(This piece originally ran in Notes from the Field, a weekly column part of the main newsletter sent to Waltham Fields Community Farm CSA-holders. At the time, I was a volunteer and not employed as a farmer.)

This week, one of the crops we harvested was radishes. The process for harvesting radishes resembles that of many other crops: find and pull up a plant, check for quality, prune the foliage, gather the right number into a bundle, tie them off, and repeat. But when held by the stems, a bundle of radishes is floppy, making banding difficult. We chatted about technique while harvesting, and everyone has their own: for instance, some people hold the stems radish-down, perpendicular to the ground, while I have more success with a 45-degree angle. But then, we all make different tiny movements to complete a bundle, like catching the rubber band with the offhand thumb. When we become comfortable with an activity, the distance between the tool and our body vanishes, and instead of moving our hands to move objects, we move the objects directly. The tool, the radishes, the rubber bands: all become an extension of ourselves. And this complexity of action creates a banded bundle of beautiful vegetables, ready to be washed.

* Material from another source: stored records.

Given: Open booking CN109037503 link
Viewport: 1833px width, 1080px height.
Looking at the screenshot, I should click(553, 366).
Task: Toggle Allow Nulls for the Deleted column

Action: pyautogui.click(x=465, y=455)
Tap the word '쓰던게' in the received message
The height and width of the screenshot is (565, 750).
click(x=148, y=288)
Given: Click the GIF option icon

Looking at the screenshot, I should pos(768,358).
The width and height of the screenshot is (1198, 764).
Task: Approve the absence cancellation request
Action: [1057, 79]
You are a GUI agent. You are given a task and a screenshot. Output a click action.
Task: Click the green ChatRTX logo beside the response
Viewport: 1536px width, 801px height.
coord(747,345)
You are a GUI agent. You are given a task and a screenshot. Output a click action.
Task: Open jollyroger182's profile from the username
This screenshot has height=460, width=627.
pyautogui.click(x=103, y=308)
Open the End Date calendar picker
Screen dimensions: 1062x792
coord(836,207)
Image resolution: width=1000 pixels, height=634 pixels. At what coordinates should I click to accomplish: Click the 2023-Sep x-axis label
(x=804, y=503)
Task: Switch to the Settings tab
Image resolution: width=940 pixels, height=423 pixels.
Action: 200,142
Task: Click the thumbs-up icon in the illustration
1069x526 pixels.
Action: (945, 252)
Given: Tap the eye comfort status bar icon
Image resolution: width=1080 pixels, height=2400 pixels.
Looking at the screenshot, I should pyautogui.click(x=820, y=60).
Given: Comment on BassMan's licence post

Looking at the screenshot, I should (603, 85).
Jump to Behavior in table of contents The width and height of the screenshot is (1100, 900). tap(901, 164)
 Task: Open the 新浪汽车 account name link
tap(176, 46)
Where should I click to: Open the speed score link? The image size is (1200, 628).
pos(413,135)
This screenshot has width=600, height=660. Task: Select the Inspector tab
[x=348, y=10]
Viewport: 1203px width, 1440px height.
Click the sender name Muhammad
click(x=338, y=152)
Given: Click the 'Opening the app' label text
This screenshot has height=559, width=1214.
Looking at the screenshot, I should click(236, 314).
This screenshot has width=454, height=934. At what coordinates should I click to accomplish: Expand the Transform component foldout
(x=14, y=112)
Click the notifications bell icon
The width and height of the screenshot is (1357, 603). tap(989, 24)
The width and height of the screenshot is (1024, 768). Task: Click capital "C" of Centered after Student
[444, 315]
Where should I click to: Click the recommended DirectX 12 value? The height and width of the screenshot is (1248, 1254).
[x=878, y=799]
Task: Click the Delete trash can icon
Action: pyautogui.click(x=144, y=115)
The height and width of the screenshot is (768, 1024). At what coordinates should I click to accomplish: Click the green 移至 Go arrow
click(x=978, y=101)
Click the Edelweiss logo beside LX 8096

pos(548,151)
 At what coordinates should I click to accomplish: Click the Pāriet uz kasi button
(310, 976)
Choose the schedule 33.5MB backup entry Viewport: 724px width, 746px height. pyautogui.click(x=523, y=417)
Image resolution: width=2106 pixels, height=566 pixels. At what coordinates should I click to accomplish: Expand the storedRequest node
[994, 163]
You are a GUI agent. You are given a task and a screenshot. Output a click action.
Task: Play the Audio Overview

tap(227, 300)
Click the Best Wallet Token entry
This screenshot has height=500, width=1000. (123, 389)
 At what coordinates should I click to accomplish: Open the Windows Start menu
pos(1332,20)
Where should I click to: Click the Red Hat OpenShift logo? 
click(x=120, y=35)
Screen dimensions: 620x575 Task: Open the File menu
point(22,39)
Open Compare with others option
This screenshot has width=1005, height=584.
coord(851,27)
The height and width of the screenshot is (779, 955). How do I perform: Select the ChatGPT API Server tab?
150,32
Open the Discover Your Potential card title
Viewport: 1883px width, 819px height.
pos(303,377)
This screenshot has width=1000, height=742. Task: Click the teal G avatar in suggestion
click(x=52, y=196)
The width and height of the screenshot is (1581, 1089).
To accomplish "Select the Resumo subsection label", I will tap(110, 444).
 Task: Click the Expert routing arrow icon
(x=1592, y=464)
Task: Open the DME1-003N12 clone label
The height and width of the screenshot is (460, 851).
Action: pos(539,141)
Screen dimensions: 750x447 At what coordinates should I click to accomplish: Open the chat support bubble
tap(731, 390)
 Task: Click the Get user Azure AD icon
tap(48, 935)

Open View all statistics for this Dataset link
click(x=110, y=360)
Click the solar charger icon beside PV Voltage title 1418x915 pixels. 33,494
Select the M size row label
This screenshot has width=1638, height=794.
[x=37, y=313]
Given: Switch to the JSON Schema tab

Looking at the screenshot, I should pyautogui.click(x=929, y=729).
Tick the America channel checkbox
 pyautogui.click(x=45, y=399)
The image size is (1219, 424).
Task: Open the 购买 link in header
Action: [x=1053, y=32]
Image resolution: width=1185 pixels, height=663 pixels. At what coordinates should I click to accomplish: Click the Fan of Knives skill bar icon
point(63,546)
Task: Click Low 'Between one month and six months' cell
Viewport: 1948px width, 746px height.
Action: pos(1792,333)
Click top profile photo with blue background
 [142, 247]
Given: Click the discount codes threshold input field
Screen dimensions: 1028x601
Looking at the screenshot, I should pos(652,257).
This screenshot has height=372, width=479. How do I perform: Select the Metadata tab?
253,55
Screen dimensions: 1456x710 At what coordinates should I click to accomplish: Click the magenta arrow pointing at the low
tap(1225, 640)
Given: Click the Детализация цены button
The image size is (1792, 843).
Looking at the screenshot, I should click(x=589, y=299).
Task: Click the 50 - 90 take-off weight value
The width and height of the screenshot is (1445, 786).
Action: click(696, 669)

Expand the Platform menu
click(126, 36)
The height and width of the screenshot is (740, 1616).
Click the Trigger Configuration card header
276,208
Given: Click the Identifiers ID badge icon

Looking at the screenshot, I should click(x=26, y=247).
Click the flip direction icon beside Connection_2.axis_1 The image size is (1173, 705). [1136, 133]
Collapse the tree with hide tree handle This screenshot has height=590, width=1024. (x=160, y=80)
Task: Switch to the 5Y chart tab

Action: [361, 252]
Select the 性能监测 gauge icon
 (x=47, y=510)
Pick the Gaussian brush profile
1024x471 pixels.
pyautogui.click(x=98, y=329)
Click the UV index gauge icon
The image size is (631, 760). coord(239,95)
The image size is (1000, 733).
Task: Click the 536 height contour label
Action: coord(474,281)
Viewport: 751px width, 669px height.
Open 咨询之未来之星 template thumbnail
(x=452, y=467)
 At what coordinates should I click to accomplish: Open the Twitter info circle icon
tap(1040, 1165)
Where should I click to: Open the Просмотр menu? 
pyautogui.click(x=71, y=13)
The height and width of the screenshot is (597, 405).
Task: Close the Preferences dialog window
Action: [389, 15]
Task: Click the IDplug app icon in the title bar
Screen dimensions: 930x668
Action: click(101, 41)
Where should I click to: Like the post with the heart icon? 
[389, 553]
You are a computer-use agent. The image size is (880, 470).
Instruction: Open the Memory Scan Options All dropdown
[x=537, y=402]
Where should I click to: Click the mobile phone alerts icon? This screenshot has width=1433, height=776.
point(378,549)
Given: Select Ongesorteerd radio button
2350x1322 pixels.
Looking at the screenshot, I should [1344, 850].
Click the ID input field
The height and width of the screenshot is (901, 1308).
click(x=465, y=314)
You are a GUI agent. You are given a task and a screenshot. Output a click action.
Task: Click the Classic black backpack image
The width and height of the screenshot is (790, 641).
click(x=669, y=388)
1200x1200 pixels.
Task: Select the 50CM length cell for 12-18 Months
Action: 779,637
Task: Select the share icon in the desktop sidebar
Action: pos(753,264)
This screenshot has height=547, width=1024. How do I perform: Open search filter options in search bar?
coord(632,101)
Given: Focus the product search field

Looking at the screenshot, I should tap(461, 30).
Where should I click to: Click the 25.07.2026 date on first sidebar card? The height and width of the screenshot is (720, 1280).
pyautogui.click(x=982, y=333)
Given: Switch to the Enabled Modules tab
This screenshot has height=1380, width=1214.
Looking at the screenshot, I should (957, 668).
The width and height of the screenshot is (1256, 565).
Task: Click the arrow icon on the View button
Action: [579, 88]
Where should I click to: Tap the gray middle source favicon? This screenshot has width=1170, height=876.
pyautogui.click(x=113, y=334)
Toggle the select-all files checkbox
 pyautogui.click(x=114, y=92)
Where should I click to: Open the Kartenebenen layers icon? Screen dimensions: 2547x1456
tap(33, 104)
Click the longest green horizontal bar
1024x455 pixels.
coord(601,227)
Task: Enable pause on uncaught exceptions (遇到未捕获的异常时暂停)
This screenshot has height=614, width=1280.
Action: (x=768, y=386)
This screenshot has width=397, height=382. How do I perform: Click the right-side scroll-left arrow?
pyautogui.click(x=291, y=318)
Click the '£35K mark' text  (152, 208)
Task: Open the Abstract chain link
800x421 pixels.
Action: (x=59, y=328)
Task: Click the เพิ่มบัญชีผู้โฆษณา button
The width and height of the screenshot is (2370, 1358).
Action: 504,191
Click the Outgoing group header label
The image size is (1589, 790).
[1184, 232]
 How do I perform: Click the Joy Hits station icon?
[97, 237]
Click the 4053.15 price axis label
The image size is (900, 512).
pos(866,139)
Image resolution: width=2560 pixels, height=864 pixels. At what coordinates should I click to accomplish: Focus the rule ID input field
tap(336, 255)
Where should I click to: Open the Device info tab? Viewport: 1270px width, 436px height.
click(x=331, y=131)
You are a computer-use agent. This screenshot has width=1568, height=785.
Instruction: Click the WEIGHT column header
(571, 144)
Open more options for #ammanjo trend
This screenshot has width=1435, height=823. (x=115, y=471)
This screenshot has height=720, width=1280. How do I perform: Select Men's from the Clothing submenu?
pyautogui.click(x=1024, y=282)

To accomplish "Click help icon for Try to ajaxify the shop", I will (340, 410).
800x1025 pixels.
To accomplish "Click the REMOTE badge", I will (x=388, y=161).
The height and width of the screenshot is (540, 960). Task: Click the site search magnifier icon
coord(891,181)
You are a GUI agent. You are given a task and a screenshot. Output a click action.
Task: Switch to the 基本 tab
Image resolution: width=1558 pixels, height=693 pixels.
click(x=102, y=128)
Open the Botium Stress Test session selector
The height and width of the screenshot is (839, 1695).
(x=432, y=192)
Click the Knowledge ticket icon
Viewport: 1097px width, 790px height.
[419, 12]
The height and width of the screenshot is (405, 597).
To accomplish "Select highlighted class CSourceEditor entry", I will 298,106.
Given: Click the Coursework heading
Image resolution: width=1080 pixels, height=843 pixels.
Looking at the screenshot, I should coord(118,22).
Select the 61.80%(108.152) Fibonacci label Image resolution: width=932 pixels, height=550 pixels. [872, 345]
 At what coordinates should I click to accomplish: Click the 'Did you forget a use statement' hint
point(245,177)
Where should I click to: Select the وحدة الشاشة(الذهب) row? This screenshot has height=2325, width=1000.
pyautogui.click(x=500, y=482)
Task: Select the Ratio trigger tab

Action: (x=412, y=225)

Against complacency, I have learned, is the phenomenon of “harvest creep”. When we as harvesters become comfortable with gathering bunches, the sizing of a bunch can almost be done by feel. This feel can be quite precise: I hear legend of folks able to pick up not only bundles of vegetables but even rubber bands and immediately know whether they are of the wrong size. And yet, the key is the “almost”, since as one harvests, the size of gathered bundles tends to “creep” up in size. In a way, I find harvest creep reassuring: avoiding it means our attention is a necessary part of the process. We are not rote actors, but rather overseers, active gatherers for this part of the cycle.

So in the field on Friday, we enjoyed perhaps one of the last warm days of the year. And we counted the radishes, just to be sure.